* [AIM OF THE EXERCISE]: The stretch from the line with "Task: Click the Link button" through the line with "The width and height of the screenshot is (942, 530)." in the records below: write it out exactly, and nothing else.

* [RAW DATA]:
*** Begin section ***
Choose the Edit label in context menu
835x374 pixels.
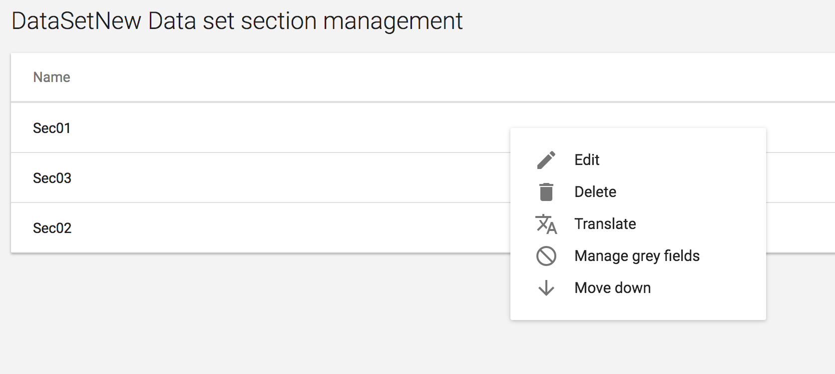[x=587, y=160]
*** End section ***
*** Begin section ***
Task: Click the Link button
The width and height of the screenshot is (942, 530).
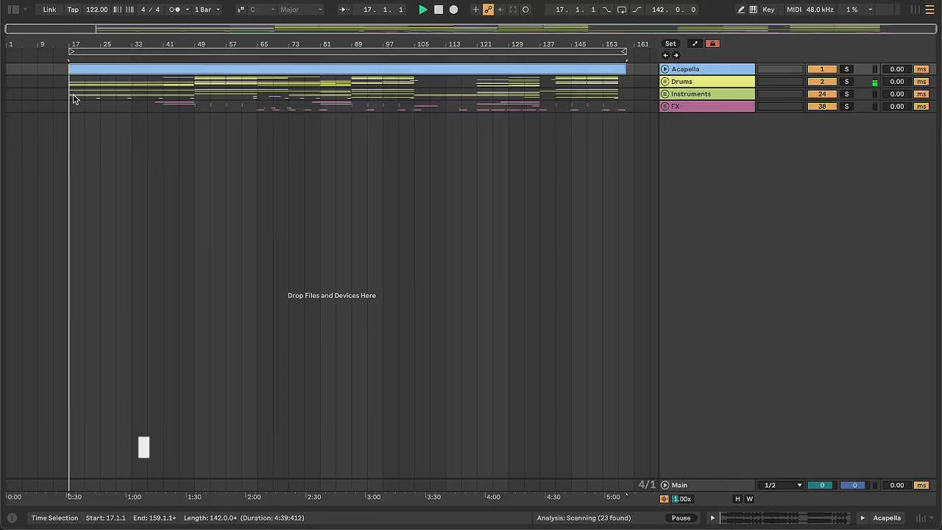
*** End section ***
*** Begin section ***
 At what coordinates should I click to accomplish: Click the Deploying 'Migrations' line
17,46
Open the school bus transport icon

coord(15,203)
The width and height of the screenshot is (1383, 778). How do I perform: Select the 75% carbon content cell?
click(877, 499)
*** End section ***
* [REPLY TO THE TASK]:
Task: Click the Link button
The width and height of the screenshot is (942, 530).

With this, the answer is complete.